Hospital in Houston, Texas

Ben Taub Hospital is a public hospital located in Houston, Texas, within the Texas Medical Center. Having opened in May 1963, the hospital is owned and operated by the Harris Health System and is staffed by the faculty, residents, and students from Baylor College of Medicine.

Ben Taub is a Level I trauma center, one of three in Southeast Texas, the others being nearby Memorial Hermann–Texas Medical Center and University of Texas Medical Branch in Galveston. Kenneth Mattox, a trauma surgeon named Best Doctor in America five times, is the head of the trauma department. With 409 licensed beds, it is one of the busiest trauma centers in the United States, caring for over 106,000 emergency patients during its last fiscal year (March 1, 2010 to February 28, 2011). Ben Taub is also the only hospital in Houston with a psychiatric emergency department open 24 hours a day.
The hospital is named after Ben Taub (1889–1982), a real estate developer and businessman whose extensive behind-the-scenes philanthropic efforts helped transform Houston.

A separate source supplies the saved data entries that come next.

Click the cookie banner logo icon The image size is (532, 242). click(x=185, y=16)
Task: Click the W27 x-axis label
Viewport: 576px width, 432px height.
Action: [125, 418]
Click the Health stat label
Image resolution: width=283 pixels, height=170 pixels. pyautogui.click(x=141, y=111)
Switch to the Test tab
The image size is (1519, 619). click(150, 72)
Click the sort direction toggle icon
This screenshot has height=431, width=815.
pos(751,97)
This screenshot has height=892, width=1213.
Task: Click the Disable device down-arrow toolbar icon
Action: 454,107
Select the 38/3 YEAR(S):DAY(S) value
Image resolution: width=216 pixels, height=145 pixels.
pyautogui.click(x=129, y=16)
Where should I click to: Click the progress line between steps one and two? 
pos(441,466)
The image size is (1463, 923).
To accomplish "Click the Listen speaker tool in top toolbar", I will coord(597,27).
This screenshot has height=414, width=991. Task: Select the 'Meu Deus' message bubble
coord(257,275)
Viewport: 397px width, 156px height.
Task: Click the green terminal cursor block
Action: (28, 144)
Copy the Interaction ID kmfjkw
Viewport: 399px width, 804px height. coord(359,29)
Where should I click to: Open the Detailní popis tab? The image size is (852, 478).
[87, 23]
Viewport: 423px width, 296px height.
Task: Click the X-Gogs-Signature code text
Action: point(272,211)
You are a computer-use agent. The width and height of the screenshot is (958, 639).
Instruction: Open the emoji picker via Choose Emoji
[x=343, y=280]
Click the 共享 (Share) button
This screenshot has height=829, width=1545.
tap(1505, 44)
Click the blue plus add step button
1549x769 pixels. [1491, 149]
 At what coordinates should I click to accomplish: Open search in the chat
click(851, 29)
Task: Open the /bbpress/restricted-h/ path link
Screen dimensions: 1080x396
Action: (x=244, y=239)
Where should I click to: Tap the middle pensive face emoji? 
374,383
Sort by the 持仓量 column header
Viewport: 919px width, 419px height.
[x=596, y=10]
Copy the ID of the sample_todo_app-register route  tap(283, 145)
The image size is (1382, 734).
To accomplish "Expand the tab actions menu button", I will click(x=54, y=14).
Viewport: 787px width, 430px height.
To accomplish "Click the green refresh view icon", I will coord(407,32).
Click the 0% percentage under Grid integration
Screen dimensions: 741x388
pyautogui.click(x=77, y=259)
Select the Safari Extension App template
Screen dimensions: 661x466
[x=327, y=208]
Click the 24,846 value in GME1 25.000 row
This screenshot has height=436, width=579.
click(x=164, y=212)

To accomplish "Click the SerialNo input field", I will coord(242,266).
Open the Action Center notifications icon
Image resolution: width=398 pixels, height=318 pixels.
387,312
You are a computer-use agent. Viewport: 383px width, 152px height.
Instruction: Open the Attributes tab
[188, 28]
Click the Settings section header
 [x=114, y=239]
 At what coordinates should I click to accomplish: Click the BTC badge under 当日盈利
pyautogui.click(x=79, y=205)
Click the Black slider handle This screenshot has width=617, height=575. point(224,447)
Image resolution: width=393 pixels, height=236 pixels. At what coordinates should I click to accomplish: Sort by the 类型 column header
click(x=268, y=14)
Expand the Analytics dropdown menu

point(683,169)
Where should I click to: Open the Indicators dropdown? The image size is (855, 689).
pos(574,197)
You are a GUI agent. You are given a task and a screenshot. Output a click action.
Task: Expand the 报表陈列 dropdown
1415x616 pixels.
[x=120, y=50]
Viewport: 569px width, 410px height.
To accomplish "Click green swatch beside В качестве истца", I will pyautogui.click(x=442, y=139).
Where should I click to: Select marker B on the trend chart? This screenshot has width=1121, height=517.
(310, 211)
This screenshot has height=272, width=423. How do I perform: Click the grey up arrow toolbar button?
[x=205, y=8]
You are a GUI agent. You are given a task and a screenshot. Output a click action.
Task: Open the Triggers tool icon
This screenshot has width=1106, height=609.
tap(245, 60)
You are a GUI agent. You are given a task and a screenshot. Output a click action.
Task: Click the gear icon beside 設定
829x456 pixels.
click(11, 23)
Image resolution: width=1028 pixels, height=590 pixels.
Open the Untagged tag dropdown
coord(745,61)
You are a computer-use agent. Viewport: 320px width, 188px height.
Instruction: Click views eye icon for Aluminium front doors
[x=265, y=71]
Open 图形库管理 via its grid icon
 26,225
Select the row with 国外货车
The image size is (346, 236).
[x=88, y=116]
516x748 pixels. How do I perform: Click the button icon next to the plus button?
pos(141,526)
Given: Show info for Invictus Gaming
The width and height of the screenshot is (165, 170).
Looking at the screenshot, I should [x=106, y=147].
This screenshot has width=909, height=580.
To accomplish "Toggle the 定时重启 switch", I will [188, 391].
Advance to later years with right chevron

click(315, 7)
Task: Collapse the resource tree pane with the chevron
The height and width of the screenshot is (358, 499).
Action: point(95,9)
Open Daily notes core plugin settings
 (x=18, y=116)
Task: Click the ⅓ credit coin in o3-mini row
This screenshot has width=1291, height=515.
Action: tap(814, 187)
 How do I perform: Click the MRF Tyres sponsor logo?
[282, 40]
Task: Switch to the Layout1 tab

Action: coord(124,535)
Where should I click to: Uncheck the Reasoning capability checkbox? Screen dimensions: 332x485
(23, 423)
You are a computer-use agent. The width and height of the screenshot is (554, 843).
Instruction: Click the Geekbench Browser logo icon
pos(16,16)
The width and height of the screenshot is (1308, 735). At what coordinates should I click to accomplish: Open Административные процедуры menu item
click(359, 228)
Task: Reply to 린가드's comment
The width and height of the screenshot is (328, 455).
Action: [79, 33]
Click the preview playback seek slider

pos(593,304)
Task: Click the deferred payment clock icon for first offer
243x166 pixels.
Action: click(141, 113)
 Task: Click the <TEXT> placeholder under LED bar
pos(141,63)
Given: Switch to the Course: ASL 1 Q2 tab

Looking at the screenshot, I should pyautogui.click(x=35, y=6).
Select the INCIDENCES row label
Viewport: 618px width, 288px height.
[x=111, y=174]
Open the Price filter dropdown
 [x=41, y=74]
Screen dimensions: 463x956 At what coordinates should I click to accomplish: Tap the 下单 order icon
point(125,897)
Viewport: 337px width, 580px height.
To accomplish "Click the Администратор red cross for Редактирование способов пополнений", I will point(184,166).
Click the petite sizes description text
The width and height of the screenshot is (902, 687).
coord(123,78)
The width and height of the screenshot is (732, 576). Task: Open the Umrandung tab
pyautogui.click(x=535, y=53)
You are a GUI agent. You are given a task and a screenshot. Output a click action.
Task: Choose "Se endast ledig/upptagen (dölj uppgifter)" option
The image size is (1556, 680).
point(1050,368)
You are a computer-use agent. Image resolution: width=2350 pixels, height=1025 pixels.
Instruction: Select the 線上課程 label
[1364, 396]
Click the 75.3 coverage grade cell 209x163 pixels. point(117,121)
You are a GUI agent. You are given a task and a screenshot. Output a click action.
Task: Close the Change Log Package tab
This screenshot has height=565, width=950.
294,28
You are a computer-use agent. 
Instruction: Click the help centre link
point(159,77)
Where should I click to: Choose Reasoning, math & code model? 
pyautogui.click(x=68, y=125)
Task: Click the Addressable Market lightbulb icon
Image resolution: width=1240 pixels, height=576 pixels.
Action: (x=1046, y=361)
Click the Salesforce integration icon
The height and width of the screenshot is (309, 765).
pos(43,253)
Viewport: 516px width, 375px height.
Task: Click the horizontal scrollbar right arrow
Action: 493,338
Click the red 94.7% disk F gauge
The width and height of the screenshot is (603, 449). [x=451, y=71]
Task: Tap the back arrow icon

As of 1998 the hospital district designated much of the county, including central, southern, and western portions, to Ben Taub.

==History==
The original Ben Taub hospital opened in May 1963 and was closed when the current Ben Taub opened on January 12, 1990. The hospital district intended to renovate the old Ben Taub and have two new additional hospitals opened, but the hospital district encountered financial difficulties in the 1990s. In 2012, the district announced that it will begin renovating the old Ben Taub for $38 million.

Circa 2004 about 4200 sqft of space was added to the emergency room area.